I’m talking about fraud here. Pelley and Bair were discussing ‘pervasive’ use of phony documents to force people out of their homes during foreclosure. When I hear the words pervasive and phony together, personally the first word that comes to mind for me is fraud. But, Bair doesn’t use that term. The last paragraph tells you why – the Obama Administration is looking for a legal fix to this problem and that doesn’t necessarily involve banks admitting to perpetrating widescale fraud or having pervasive fraud committed on their behalf. I thought I should flag that because it stood out for me.

What about the human suffering?

No one is happy when a homeowner loses a house to foreclosure. On the other hand, I don’t like it when deadbeats try to use legal technicalities to weasel out of their debts.

When a judge is confronted by a homeowner who complains that a foreclosure is invalid because the servicer used a robosigner, I hope the judge’s first question is: "When is the last time you made a mortgage payment?" The rest is just details.

The overblown menace of robosigners, Bankrate.com, October 2010

That’s one view of foreclosed homeowners that began to gain traction after Rick Santelli started the Tea Party movement with his famous video outburst on CNBC along those lines in the clip below 25 months ago.

My view is very different. I wrote a post in November asking: Is the foreclosure crisis overblown?

My take: For political reasons, the Obama Administration would like to deep six this issue because it could harm the technical recovery from becoming a real recovery by 2012, when the President is up for re-election. The only way this issue gets traction is via Republicans, the states or the courts.

But, as for the merits of the debate, clearly there was an epidemic of fraud perpetrated during the housing bubble. Many so-called homeowners – who are really renters with a mortgage because they have no equity – were complicit in this fraud at loan origination. Do we use the government’s resources to uncover these fraudsters and prosecute them? Probably not, as there are thousands of these cases for governments with limited resources to track down.
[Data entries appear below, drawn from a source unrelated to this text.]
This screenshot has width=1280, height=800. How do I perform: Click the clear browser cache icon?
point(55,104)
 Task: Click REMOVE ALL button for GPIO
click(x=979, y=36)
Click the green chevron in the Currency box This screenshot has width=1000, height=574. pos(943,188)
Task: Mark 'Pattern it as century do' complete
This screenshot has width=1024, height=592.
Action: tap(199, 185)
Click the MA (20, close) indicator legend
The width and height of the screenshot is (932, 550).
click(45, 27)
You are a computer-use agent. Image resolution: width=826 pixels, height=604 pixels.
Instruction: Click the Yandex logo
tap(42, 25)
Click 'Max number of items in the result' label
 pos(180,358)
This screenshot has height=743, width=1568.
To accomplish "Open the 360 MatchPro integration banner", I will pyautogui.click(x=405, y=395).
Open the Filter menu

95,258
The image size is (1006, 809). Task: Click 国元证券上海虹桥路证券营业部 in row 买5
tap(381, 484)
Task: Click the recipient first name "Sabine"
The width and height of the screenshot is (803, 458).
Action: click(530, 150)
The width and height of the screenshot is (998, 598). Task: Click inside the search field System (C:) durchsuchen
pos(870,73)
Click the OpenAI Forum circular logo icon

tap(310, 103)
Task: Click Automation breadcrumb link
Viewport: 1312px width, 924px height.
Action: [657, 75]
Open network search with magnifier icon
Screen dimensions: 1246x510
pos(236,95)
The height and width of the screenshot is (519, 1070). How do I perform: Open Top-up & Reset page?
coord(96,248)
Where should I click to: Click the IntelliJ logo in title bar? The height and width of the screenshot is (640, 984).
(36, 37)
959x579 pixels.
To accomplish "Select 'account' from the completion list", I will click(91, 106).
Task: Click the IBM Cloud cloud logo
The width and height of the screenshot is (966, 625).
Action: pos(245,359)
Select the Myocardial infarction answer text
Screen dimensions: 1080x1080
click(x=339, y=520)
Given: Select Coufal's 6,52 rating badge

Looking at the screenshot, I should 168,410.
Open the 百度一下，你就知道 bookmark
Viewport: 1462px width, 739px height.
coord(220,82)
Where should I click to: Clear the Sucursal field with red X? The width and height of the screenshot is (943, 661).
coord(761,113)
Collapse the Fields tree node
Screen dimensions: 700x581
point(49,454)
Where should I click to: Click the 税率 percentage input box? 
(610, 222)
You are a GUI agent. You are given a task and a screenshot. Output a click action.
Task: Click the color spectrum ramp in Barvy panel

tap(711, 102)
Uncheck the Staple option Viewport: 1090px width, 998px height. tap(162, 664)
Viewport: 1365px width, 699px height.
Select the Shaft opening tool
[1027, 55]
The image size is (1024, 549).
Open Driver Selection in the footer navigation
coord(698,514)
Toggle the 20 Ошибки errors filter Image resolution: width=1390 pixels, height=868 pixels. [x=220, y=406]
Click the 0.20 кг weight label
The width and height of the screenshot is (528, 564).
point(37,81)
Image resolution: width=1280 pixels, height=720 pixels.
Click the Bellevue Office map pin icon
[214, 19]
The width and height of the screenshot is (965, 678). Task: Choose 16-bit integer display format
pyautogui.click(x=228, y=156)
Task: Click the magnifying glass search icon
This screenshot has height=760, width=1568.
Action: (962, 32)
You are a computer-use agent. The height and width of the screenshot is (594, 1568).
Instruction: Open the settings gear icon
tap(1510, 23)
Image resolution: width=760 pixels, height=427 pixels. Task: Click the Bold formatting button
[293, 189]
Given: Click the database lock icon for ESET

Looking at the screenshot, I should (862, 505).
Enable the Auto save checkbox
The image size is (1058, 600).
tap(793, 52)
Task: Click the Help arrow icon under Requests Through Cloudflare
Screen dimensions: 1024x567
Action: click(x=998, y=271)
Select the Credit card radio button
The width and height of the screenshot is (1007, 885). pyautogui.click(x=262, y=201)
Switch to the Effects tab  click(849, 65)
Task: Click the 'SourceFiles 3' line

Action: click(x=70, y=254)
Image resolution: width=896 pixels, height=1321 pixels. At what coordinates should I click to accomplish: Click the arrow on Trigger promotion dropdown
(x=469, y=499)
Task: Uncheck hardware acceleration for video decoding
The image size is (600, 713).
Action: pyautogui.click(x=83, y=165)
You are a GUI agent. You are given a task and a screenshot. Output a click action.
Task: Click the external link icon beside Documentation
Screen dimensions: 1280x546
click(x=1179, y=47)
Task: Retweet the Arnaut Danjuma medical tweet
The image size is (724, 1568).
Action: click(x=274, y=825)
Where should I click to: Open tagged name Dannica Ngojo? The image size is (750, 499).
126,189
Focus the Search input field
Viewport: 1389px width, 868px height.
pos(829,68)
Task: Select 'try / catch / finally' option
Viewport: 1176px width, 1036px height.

Instead, the government’s resources should be directed at uncovering fraud within banks. From a purely practical perspective, this makes sense because there are a much more limited number of targets. But from a societal perspective it does as well. Banking is a cartel established by government. The government extends banking licenses. Government regulates banking activities. And government sanctions those that engage in unsafe and unsound practices. This is not a free market, folks. It’s not like I could set up a bank tomorrow and start making loans. My operation would be shut down immediately and I would be thrown in jail.

What do we as society get out of this arrangement? Supposedly, it stops criminals and fraudsters from setting up shop and ripping people off and creating Ponzi schemes for their personal profit, leaving their customers and institutions bankrupt. As a result, government has required those fortunate few who get banking licenses to adhere to a strict set of rules. That’s what a bank’s fiduciary duty is all about: trust, faith, confidence – all of that.

Many people who aren’t ‘deadbeats’ have legitimate reason to try to stop foreclosures like fraudulent fees, changing the locks of houses that aren’t in foreclosure, foreclosing on the wrong house, foreclosing on properties that don’t have mortgages, etc., etc. Even short of foreclosure, there are legitimate legal gripes. For example, there is bank payment harassment, a problem that was brought to light by a soldier who was current on his mortgage but still being harassed. These are events that should never occur, not even once. That these kinds of incidents have occurred numerous times tells you that the foreclosure process is seriously broken. Perhaps only when we have a deep depression and more people are thrown out of their homes will we stop seeing articles like the Bankrate.com one. In the early 1930s, as many reputable farmers started to lose their property to banks, the tide of public sentiment turned.